The material in the bass and flute parts is like a “time-stretched” version of melodic snippets from the playlist. The bass flute and the bass clarinet have two four-note patterns each which they can repeat and move between at will. However, tempo is not up to them – they must hold each note for a complete breath.
The bass flute and bass clarinet parts are to be recorded and triggered against the live performance. This can be achieved in a number of ways, for example:
This creates a slowly shifting harmonic field with four voices.
The percussionists punctuate this process with orchestral-like crashes, but in this case, they’ll be improvising on some of the bigger objects on the ship or submarine that make good sounds… as usual, in the mock-up above I’ve just used some samples to approximate what I think it will sound like.
Today I composed the prissy chamber music that will go with the dining in the Ward Room. If you’re not following how the Ward Room’s strange installation works, read the last few blogs. This music will accompany the dining sounds, and contrast with the squelching and stabbing that will go along with the surgery…
Moving on from yesterday’s post, I mentioned that I wanted to have the eating and surgery sounds made by the percussionists, quasi-rhythmically.
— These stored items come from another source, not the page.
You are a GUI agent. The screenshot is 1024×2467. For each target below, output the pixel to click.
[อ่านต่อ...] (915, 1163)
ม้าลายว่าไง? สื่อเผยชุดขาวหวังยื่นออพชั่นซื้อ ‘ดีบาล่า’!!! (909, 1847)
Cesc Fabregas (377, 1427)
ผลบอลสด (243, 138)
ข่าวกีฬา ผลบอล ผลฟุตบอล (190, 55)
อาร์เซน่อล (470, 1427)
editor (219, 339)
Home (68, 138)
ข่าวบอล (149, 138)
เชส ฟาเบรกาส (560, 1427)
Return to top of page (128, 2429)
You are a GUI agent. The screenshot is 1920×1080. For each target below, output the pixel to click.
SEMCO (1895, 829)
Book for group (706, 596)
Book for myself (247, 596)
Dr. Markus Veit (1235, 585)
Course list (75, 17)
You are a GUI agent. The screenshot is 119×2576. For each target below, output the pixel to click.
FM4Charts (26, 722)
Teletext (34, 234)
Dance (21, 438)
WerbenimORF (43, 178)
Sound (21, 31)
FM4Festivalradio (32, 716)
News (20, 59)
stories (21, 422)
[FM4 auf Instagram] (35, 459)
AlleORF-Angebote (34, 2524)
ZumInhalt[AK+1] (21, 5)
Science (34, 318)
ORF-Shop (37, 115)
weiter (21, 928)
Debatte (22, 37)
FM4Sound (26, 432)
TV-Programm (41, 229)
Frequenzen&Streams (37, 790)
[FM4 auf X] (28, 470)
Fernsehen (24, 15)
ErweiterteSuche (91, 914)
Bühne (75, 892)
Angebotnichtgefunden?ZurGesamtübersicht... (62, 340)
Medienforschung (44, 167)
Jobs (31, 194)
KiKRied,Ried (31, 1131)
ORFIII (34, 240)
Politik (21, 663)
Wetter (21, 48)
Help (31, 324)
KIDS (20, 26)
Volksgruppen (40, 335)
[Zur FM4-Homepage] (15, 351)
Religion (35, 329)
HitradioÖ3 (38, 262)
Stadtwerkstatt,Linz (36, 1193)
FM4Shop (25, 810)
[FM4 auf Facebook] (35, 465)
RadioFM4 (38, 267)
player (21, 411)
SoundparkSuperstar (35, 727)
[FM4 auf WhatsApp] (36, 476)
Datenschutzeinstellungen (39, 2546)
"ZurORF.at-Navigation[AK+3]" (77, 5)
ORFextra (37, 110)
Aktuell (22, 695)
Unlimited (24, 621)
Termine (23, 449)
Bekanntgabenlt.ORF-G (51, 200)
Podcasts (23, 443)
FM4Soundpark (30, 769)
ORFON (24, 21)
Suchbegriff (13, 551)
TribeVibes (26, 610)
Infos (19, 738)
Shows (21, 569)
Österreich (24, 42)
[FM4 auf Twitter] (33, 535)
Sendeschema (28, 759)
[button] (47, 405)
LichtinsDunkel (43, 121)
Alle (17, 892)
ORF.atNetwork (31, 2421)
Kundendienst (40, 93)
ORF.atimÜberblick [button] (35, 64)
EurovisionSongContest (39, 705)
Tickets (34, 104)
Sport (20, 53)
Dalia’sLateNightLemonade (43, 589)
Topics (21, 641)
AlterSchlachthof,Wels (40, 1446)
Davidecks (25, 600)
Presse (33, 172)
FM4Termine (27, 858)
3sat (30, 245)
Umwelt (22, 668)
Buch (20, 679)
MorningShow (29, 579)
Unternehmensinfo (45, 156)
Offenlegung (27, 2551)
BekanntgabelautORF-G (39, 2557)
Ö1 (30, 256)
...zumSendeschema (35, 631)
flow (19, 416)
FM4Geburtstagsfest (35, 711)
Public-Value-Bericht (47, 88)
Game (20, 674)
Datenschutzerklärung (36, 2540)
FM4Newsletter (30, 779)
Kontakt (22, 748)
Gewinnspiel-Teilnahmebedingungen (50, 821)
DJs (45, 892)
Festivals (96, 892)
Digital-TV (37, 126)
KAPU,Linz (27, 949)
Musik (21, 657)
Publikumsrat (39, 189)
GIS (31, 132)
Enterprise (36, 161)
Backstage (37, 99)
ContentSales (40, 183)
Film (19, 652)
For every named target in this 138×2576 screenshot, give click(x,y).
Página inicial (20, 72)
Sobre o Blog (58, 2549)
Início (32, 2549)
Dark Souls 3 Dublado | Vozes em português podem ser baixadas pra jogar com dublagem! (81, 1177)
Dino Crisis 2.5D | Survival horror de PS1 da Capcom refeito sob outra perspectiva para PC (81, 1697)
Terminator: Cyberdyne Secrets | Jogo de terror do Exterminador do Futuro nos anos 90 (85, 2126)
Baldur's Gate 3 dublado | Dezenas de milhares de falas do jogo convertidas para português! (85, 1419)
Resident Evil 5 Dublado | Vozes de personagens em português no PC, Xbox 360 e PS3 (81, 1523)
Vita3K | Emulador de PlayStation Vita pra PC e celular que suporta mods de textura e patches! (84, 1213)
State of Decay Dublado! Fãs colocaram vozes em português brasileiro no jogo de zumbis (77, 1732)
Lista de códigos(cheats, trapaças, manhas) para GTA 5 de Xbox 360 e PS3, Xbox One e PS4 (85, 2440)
However, I also need to be able to mock up all of these tracks for MOD Productions as they test out the installation, and this space is one of the spaces we intend to test out first.
So today I spent the day creating a virtual cutlery and surgery set: samples of the sounds of those things, anyway, which I can now play back in Ableton live and compose with. Just like the Gun Bay and Crossing The Line samples, I can’t create something that’s as good as having real musicians recorded live, but it will make a fine mock-up, I think. The video above shows some of this stuff working, along with the clock ticking which makes it easier to hear that the sounds are actually slightly rhythmic.
The sound for the Ward Room (one of the biggest, nicest spaces on the ship, used for entertaining … it even has a piano!) has been influenced by MOD’s design for narrative. It turns out that the dining table in this space had two uses … as a dining table (funnily enough), but also as the surgeon’s table if there were several injuries or the cramped Sick Bay wasn’t big enough.
So the idea for the installation piece is this: there will be two silhouettes, on of a person dining, and one of a person eating. These will change depending on where you are in the room. Similarly, the sound will change – from relatively didactic eating noises and metaphorical drawing room chamber music, to simulated sounds of surgery (not sure how I’ll do that yet, but I’m thinking percussionists with a scalpel and a watermelon sounds fun) and dissonant extended techniques from the instruments will be the kind of sound I’ll create. Perhaps I’ll actually link this all together with another drawing room sound, like a grandfather clock, so that the eating and surgery sounds can be diegetic but also slightly musical, all at once …
More to come on this one as I work on it over the next few days.